The tally easily — and one might say surprisingly — trumped pre-sale expectations of $106.45-159.5 million. Only three of the 43 lots offered failed to sell, for an exceptional 7 percent buy-in rate by lot.
Even so, the result lagged behind last May’s $285.8 million auction for 47 lots sold in the same category and also trailed Sotheby’s $368.3 million Impressionist and Modern evening sale held on May 5.
Twenty-nine lots made over a million dollars and of those, six exceeded $10 million.
(Prices reported include the added-on buyer’s premium to the hammer price on each lot sold, calculated at 25 percent up to $100,000; 20 percent up to and including $2 million; and 12 percent for anything above that.)
Two artist records were set, led by the game-changing result for Mondrian’s stunning Modernist abstraction “Composition No. III, with Red, Blue, Yellow, and Black” from 1929, still in the artist’s painted frame, which brought a record $50,565,000 (est. $15-25 million), selling to New York art advisor Amy Cappellazzo of Art Agency Partners.
Christie’s, which has always held its Impressionist and Modern sale during the same week as arch-rival Sotheby’s, pushed it later this year and squeezed it into the crowded week of contemporary art auctions. The 5:30 PM time slot was also unprecedented, an accommodation of sorts given Phillips’ long-scheduled 7PM contemporary art evening sale on the same day.
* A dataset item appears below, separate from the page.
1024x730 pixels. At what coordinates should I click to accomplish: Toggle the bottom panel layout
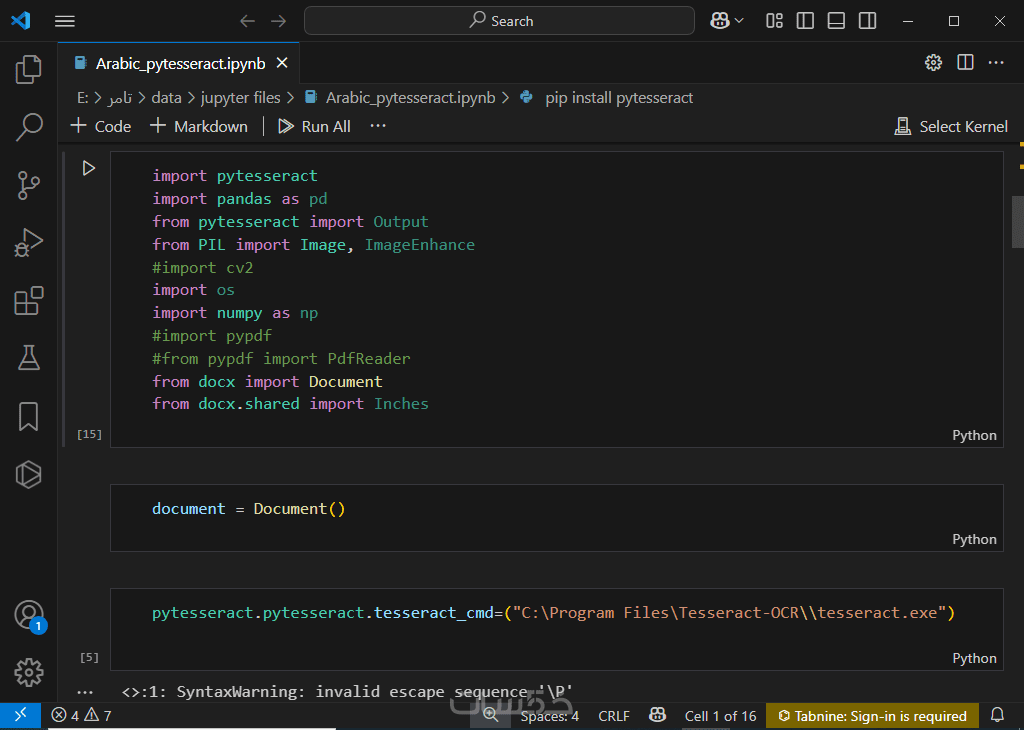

“It means,” said Jussi Pylkkanen, Christie’s global president and star auctioneer, “that everybody in New York this week can view all of [our] 20th Century Modernist things; it actually serves the audience that is buying across both sales categories.”
The auction got off to a nimble start as Wassily Kandinsky’s intensely colored and swirling abstraction “Entwurf zu ‘Improvisation mit rot-blauem Ring’” from 1913, executed in watercolor over pencil and laid down on board, sold to a telephone bidder for $4,533,000 (est. $1-1.5 million).
The New York dealership Mitchell-Innes & Nash was the underbidder.
The stakes quickly grew bigger with Amedeo Modigliani’s handsome portrait of the mustachioed “Jean Alexandre” from 1909, which went for $7,557,000 (est. $5-7 million).
The third-party backed painting also boasts an earlier painting on its back (recto), “Nu assis” from 1909, featuring a pre-pubescent seated nude in three-quarter profile, though Christie’s hasn’t definitively labeled it a genuine Modigliani since it isn’t in the authoritative Ceroni catalogue published in 1958.
Another Modigliani portrait, from 1916, featuring the storied Bohemian poet, literary critic and Modigliani paramour “Beatrice Hastings” resplendent in a checked top that sets off her long neck, was first owned by Paul Guillaume, the artist’s close friend and early champion. It brought a rousing $16,069,000 after a ten-minute bidding battle between a pair of telephones and New York private dealer Nancy Whyte. (est. $7-10 million).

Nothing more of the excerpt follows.